January 13, 2012 7:02 PM
If
you ever worry about the future of America, there is no need: it is in
good hands.
A high school student named Angela is proof of that. We
think you'll agree she is nothing short of amazing. CBS News
correspondent Steve Hartman met her on the road.
Born to
Chinese immigrants, 17-year-old Angela Zhang of Cupertino, California is
a typical American teenager. She's really into shoes and is just
learning how to drive.
But there is one thing that
separates her from every other student at Monta Vista High School,
something she first shared with her chemistry teacher, Kavita Gupta.
It's
a research paper Angela wrote in her spare time -- and it is advanced,
to say the least. Gupta says all she knows is its recipe -- for curing
cancer.
"Cure for cancer -- a high school student," said
Gupta. "It's just so mind-boggling. I just cannot even begin to
comprehend how she even thought about it or did this."
"I just thought, 'Why not?' 'What is there to lose?'" said Angela.
When she was a freshman, she started reading doctorate level papers on bio-engineering.
"At
first it was a little bit overwhelming," said Angela, "but I found that
it almost became like a puzzle, being able to decode something."
By sophomore year she'd talked her way into the lab at Stanford, and by junior year was doing her own research.
In a lab area, Hartman asked Angela: "Try and make it for a feeble mind, such as this one, to understand."
Angela: "So I made something that's an iron-oxide, gold dangle...
Hartman: "You lost me." (laughter) Eventually, here's what he did get.
Angela's
idea was to mix cancer medicine in a polymer that would attach to
nanoparticles -- nanoparticles that would then attach to cancer cells
and show up on an MRI. so doctors could see exactly where the tumors
are.
Then she thought that if you aimed an infrared light at the tumors to melt the polymer and release the medicine, thus killing the cancer cells while leaving healthy cells completely unharmed.
Then she thought that if you aimed an infrared light at the tumors to melt the polymer and release the medicine, thus killing the cancer cells while leaving healthy cells completely unharmed.
"I think it was more of a -- 'This is really cool, I want to see if it works' -- type thing," she said.

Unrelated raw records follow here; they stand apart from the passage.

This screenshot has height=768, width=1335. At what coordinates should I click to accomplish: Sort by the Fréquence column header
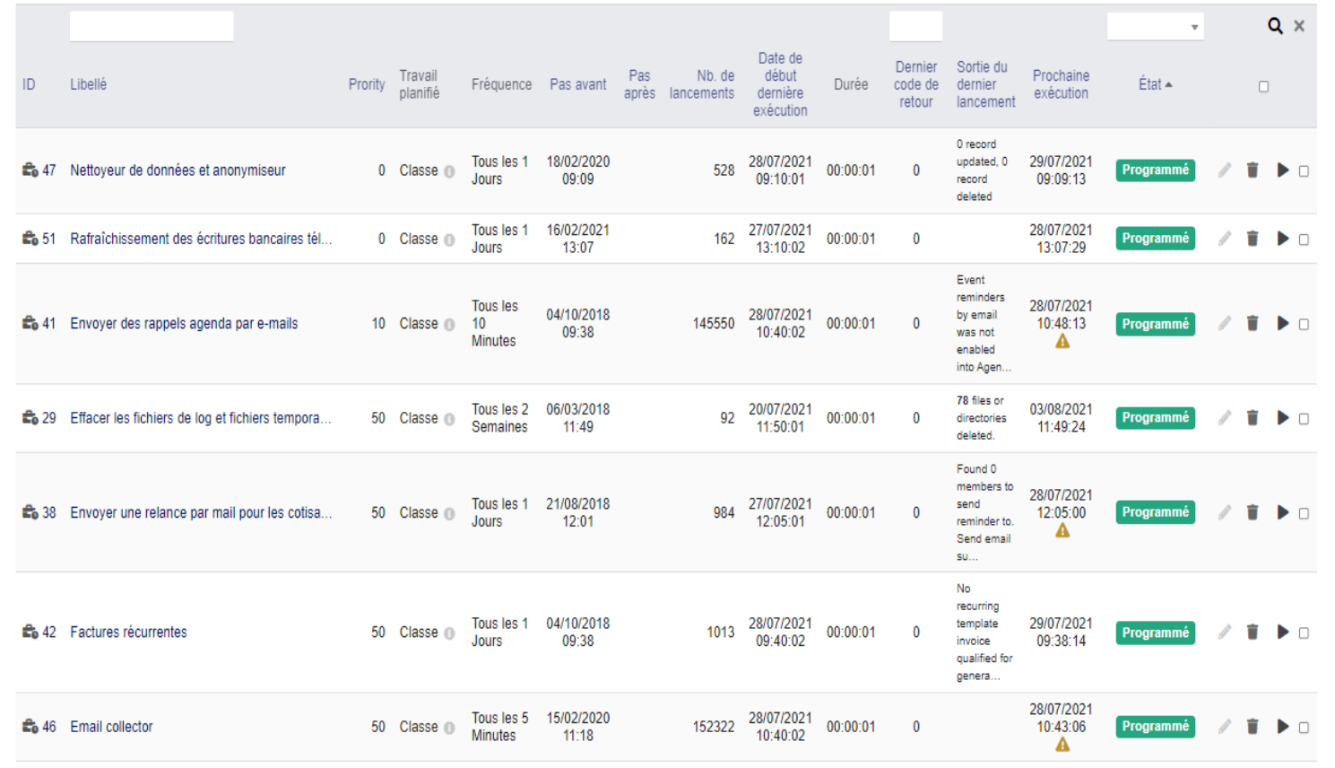(x=501, y=84)
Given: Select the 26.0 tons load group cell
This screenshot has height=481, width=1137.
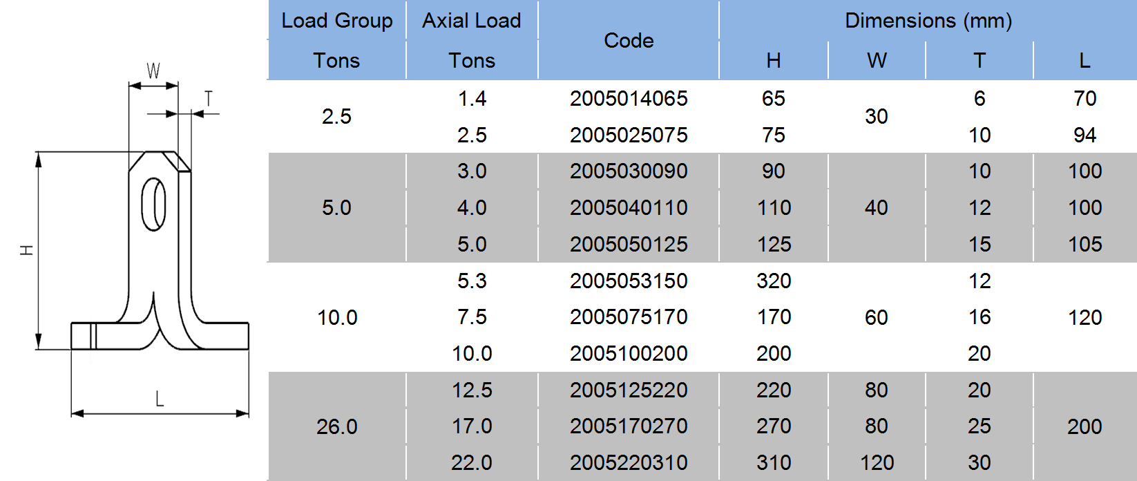Looking at the screenshot, I should 336,426.

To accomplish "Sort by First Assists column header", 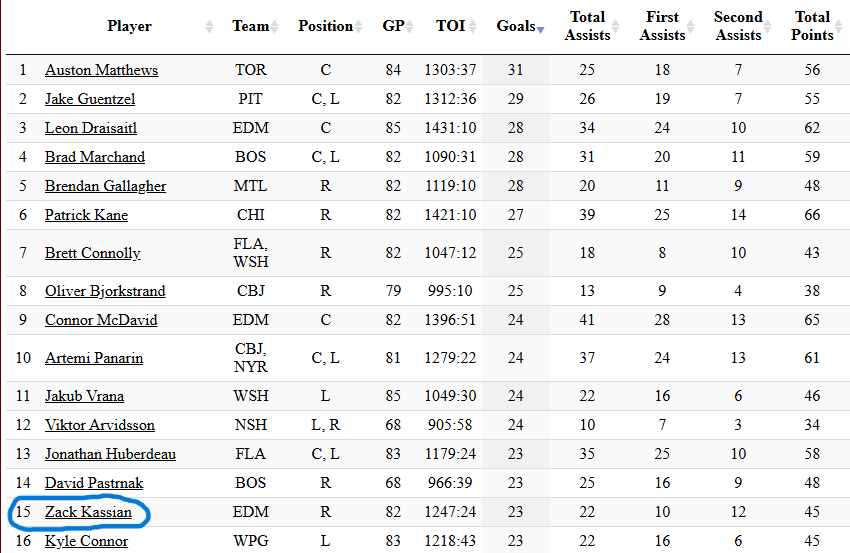I will pyautogui.click(x=663, y=26).
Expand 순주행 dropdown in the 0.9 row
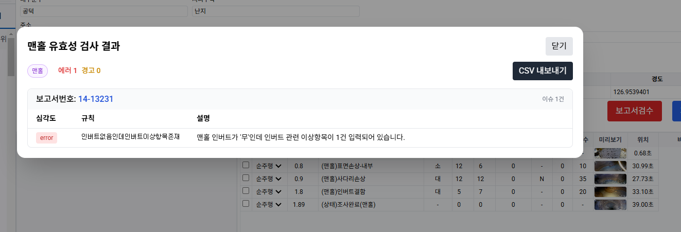Screen dimensions: 681x232 click(269, 179)
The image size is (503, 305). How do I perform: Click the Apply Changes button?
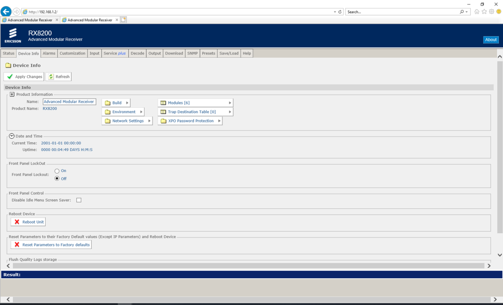coord(24,77)
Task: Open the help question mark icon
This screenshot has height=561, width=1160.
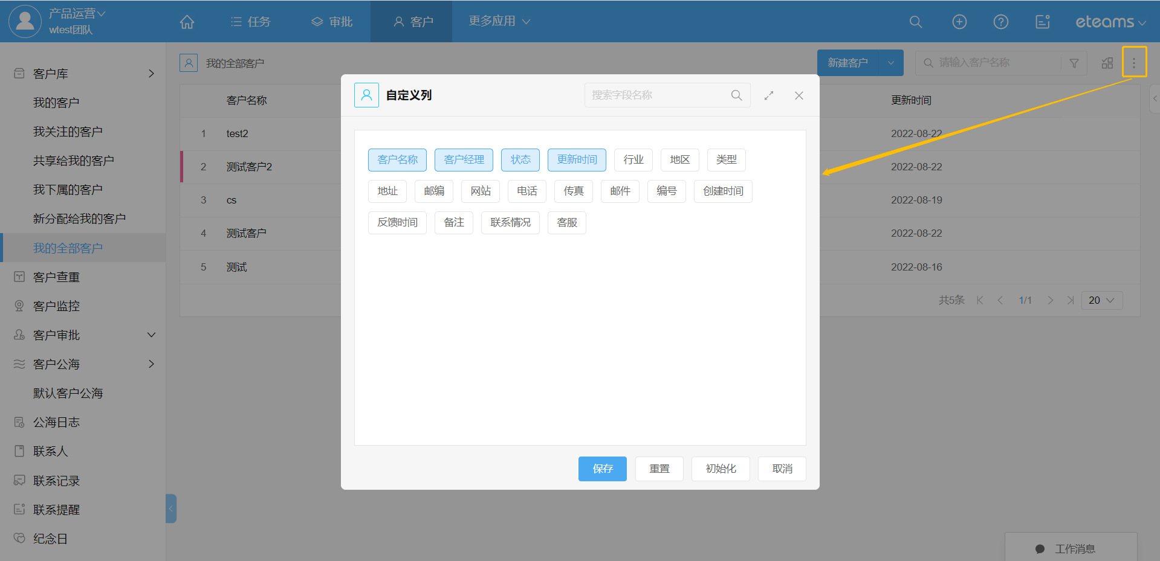Action: pyautogui.click(x=1000, y=22)
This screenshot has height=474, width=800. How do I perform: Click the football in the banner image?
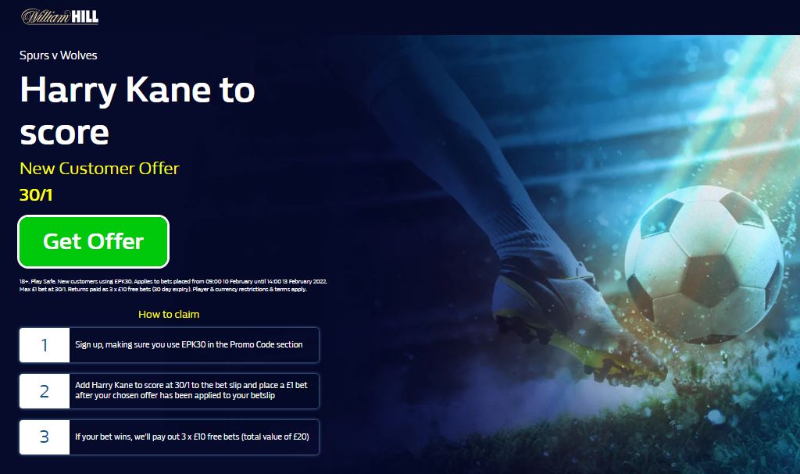click(704, 264)
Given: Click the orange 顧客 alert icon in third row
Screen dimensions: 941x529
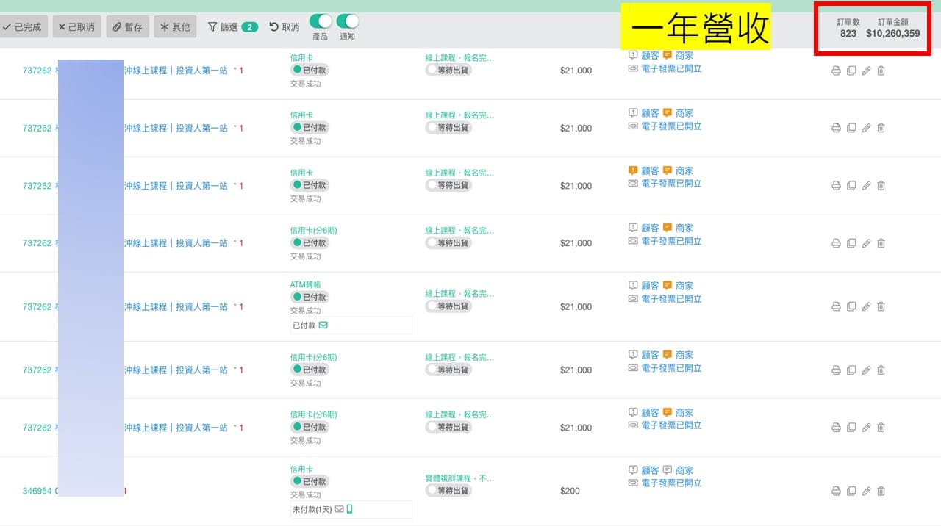Looking at the screenshot, I should 633,170.
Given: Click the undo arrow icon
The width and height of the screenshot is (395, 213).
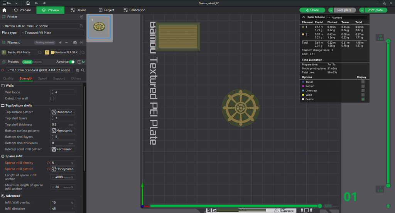Looking at the screenshot, I should coord(36,3).
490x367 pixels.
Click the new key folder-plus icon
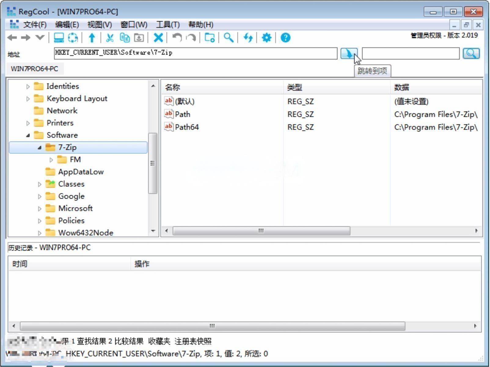tap(210, 38)
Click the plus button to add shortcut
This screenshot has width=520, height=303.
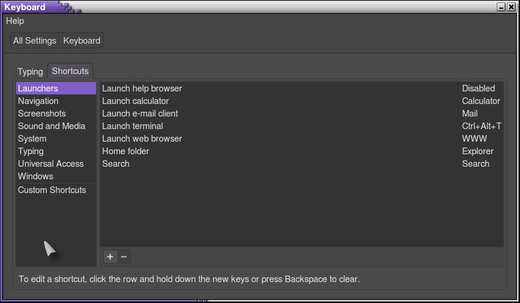[110, 256]
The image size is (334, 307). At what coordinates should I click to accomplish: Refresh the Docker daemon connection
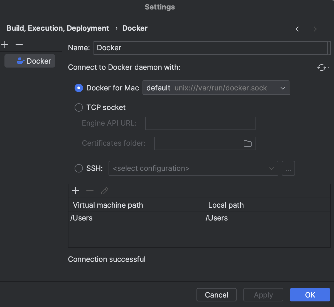[322, 68]
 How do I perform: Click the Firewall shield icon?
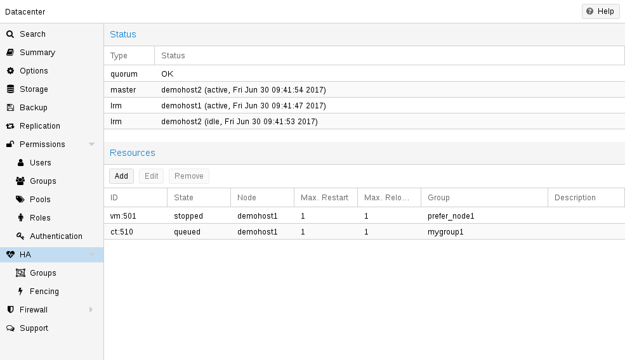click(x=10, y=310)
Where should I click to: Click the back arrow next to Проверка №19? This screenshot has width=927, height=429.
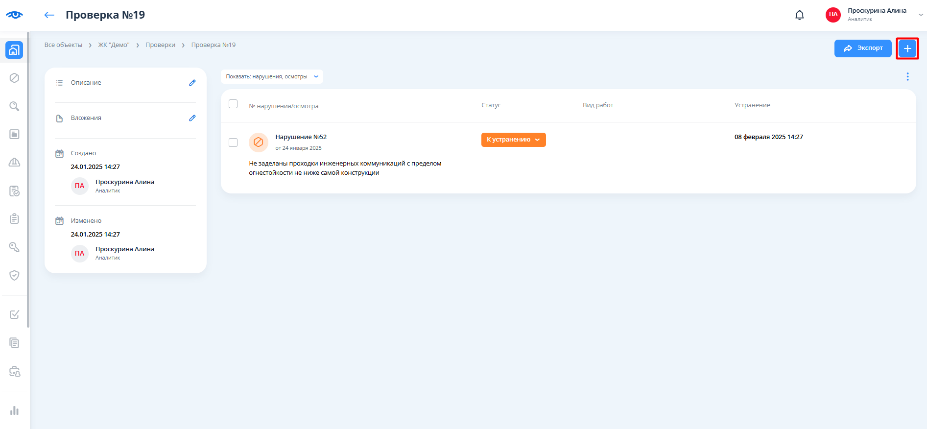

"And when you found out it did..." asked Hartman.
"That was pretty amazing." It'll take years to know if it works in humans -- but in mice -- the tumors almost completely disappeared.
Angela
recently entered her project in the national Siemens science contest.
It was no contest. She got a check for $100,000 and promptly bought
about a dozen more pairs of shoes.
"I
got these shoes because they're purple and I didn't have purple yet,"
she explained. Easy to forget, she is still high school. It's just her
dreams that keep graduating.
"I'm excited to learn just everything possible," she said. "Everything in the sciences -- biology, chemistry, physics, engineering, even computer science -- to make new innovations possible."
Pretty big flats to fill. How will she top her cancer discovery? We can't wait.